### WRITTEN INSTRUCTION A
In the momentum thread, condense the paragraph beginning "Also not exactly ELI5" into a short list that keeps its main facts.

### DOCUMENT SEGMENT

+++

Throwaway-donotjudge

This. Can confirm. Source: I am a janitor at Harvard.


Kretenkobr2

> it gets multiplied by another figure that is much more complicated to figure out. It gets multiplied by gamma, the famous 1/ (sqrt[1 - (v/c)2. ])


Special__Occasions

momentum = m*v is an approximation that works for newtonian mechanics. Relativistic momentum (p) is: p= m*v / sqrt(1-v^2 /c^2 ) Rest mass is constant and relativistic mass is an unnecessary concept.


Ewind42

Momentum is mass\*velocity in non relativistic regimes for massive objects


KamikazeArchon

Momentum = mass \* velocity is *also* a simplification that ignores relativistic factors - for example, photons have zero mass but nonzero momentum.


Chaosfox_Firemaker

Pretty much.


woaily

Also not exactly ELI5, but I like the series expansion of relativistic energy. The first term is mc^2 (rest energy, usually ignored classically), the second term is mv^2 /2 (classical kinetic energy), and everything else is powers of (v/c)^2 that only get big at significant fractions of c.

+++

### WRITTEN INSTRUCTION B
Scale the rows that run from the start of the rows through the line containing "České předsednictví Evropské unie (759, 906)". Give those lines again with their requests, multiplying each answer coordinate by 1.4 and rounding to whole numbers, with halves rounded up.

Word and element locating data
+++

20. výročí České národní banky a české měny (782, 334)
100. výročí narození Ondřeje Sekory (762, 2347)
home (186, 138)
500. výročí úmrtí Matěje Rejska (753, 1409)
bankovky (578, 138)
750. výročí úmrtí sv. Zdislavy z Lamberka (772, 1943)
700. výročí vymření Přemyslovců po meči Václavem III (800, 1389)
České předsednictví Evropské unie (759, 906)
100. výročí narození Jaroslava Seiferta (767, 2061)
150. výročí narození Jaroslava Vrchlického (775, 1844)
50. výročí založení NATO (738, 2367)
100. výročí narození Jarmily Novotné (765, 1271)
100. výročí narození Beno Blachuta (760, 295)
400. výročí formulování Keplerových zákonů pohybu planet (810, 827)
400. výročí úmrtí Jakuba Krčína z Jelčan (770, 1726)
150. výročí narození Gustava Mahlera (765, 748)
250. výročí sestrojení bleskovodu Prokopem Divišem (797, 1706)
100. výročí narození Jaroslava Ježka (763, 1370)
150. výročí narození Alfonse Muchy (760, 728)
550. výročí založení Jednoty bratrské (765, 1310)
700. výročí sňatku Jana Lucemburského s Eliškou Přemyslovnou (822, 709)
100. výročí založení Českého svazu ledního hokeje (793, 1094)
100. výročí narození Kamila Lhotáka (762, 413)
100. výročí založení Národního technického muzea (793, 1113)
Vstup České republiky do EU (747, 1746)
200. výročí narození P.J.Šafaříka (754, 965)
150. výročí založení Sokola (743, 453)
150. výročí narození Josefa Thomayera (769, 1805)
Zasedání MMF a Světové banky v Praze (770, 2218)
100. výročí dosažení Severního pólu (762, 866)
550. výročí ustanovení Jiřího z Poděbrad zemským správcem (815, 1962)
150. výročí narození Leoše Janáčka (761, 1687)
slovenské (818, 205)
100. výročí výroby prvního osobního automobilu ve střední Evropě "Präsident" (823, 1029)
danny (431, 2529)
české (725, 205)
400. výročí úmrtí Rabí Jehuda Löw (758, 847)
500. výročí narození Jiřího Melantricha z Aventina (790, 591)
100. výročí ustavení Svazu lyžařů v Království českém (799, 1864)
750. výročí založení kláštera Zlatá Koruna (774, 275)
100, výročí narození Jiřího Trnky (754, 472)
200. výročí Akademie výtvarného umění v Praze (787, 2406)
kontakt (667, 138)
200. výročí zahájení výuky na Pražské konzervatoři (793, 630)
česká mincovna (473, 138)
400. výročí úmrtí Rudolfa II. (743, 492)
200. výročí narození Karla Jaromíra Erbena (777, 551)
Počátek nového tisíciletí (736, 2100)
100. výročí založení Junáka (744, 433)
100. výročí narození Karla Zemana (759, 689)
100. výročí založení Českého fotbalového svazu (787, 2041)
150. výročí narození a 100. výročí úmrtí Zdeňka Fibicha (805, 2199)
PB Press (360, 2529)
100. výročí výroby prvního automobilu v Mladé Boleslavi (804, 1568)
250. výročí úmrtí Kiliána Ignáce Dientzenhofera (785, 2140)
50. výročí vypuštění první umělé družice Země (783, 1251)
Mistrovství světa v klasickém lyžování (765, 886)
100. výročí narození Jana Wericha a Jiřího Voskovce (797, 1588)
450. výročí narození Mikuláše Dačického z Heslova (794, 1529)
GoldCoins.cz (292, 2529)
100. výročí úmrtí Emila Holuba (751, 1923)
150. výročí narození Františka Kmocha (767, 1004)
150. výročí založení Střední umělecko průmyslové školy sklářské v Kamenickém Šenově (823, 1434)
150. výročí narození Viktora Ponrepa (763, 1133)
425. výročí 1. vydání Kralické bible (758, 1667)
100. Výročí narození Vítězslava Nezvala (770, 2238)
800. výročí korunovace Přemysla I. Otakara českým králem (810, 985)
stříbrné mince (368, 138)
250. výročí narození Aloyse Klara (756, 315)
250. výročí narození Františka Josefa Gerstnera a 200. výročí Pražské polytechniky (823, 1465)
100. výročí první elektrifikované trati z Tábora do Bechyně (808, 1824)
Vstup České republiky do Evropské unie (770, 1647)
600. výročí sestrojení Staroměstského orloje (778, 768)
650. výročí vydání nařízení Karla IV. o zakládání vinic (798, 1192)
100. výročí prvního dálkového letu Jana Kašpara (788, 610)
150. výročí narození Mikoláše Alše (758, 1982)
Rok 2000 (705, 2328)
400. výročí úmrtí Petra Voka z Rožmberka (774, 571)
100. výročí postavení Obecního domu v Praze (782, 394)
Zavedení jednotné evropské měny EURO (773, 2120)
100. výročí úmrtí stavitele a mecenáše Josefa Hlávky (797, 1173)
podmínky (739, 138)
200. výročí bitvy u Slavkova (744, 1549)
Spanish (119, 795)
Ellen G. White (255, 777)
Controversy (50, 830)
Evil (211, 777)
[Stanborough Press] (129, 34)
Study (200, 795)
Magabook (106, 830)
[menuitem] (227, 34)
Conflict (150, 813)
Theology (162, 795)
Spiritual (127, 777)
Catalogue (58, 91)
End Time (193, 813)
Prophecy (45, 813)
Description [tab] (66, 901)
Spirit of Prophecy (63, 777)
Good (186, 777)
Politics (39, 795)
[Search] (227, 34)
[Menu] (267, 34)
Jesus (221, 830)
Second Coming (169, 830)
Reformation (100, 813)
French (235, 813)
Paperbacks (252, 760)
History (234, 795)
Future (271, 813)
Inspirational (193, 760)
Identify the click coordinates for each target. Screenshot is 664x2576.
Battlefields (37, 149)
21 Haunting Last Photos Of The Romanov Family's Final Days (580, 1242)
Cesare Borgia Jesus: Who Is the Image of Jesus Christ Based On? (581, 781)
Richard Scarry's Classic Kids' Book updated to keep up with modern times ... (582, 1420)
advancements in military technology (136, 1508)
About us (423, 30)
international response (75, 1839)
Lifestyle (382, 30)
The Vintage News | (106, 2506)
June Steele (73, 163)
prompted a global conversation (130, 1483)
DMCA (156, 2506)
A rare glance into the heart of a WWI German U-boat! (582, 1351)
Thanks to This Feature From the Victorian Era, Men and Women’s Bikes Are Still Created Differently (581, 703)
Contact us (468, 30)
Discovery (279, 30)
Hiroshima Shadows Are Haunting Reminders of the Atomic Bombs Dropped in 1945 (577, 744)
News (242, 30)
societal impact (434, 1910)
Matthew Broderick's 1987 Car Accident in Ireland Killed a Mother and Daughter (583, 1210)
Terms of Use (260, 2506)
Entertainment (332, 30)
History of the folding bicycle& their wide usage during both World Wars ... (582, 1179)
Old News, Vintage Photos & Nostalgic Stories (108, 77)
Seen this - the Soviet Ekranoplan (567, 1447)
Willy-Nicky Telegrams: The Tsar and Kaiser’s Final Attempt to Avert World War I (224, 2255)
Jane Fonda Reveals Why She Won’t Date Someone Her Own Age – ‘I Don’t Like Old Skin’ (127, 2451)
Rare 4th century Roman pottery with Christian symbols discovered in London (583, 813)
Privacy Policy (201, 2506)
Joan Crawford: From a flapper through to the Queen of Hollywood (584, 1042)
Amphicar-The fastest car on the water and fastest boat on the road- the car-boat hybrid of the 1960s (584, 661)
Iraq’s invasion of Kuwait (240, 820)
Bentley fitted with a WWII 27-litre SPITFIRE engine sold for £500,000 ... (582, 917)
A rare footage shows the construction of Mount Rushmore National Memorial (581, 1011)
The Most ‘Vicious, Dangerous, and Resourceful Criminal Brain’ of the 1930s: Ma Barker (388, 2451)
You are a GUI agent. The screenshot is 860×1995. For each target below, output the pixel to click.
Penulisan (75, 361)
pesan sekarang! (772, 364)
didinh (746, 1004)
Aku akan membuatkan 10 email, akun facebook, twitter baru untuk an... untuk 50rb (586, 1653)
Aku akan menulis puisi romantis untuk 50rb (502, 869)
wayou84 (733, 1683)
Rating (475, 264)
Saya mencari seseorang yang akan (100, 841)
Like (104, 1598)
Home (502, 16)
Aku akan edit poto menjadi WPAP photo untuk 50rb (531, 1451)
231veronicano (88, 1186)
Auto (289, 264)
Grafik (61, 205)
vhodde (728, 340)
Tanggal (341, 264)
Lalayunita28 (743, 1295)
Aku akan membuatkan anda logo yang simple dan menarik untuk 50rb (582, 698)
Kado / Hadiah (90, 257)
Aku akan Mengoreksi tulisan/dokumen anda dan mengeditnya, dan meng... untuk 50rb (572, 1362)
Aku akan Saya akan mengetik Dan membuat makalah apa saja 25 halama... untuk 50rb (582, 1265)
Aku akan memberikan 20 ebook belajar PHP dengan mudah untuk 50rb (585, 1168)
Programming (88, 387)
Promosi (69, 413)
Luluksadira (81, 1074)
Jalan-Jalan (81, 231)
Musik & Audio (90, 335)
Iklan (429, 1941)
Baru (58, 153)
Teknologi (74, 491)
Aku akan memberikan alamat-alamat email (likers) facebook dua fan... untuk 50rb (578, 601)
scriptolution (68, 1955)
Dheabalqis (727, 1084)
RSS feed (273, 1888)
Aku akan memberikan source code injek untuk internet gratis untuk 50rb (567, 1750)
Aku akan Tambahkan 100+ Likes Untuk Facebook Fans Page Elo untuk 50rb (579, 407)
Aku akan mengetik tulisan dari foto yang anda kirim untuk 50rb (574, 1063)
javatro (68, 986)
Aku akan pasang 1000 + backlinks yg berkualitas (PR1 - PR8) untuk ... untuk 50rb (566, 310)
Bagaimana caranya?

+++

### FULL SOLUTION A
- The series expansion of relativistic energy is the subject.
- The first term, mc^2, is rest energy and is usually ignored classically.
- The second term, mv^2 /2, is classical kinetic energy.
- All further terms are powers of (v/c)^2 and only grow large at significant fractions of c.

### FULL SOLUTION B
20. výročí České národní banky a české měny (1095, 468)
100. výročí narození Ondřeje Sekory (1067, 3286)
home (260, 193)
500. výročí úmrtí Matěje Rejska (1054, 1973)
bankovky (809, 193)
750. výročí úmrtí sv. Zdislavy z Lamberka (1081, 2720)
700. výročí vymření Přemyslovců po meči Václavem III (1120, 1945)
České předsednictví Evropské unie (1063, 1268)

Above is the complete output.